Dans un nombre croissant de pays, le fléau des pratiques de prêt digital « prédatrices » (abusives) auprès des consommateurs appelle une réponse immédiate avant qu’il ne détruise le marché pour les prêteurs responsables. Il faudra en fin de compte que les régulateurs mettent en place des mesures beaucoup plus strictes de protection des consommateurs et de respect de la vie privée pour que les avantages de la révolution digitale puissent être pleinement exploités. Ces réglementations devront également reconnaître les caractéristiques singulières de l’Internet et éviter le protectionnisme, qui est susceptible de renchérir le coût de l’accès aux services et de peser sur la productivité. Elles devront accorder une attention particulière aux membres les plus vulnérables de la population, et notamment à ceux qui ne comprennent pas la technologie et/ou qui fonctionnent de manière purement « orale ». L’article de Louise Malady intitulé Consumer Protection Issues for Digital Financial Services in Emerging Markets fournit un bon aperçu des enjeux et des réponses réglementaires possibles. 

Revenons à notre question de départ : « quelle est l’importance de la protection des consommateurs ? »

L’impact de cette érosion de la confiance est manifeste. Le rapport 2017 de la GSMA intitulé Le point sur le secteur met en avant la réussite de l’Afrique de l’Est, où 66 % de la population adulte utilise les services d’argent mobile. Cependant, il montre aussi qu’en dehors de quelques pays, l’adoption de ces services accuse toujours du retard, soulignant que leur utilisation chez les personnes qui y sont abonnées reste bien inférieure aux niveaux nécessaires pour créer des écosystèmes digitaux viables.

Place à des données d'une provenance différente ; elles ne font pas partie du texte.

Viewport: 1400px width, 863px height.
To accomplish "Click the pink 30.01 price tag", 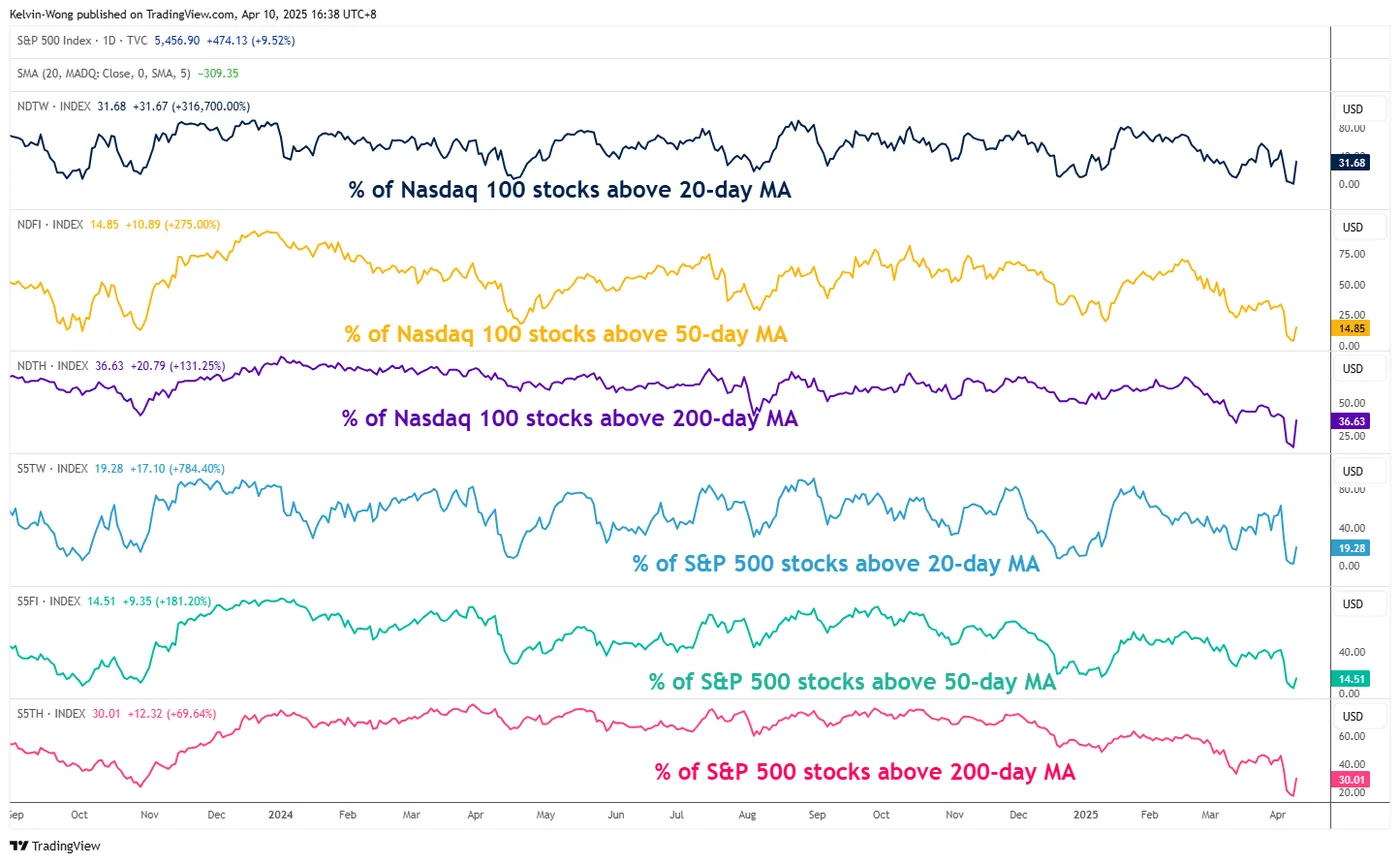I will click(x=1353, y=779).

Parmi les 690 millions de comptes de services financiers digitaux déjà ouverts, 168 millions seulement (24 %) sont actifs sur une période de 30 jours. Chacun de ces comptes inactifs absorbe des ressources significatives pour son ouverture et son maintien, dont le coût doit être supporté par les comptes actifs si le prestataire veut couvrir ses frais. Il n’est donc pas étonnant que les services financiers digitaux restent beaucoup plus chers qu’on pourrait le souhaiter, ce qui limite d’autant plus leur utilisation.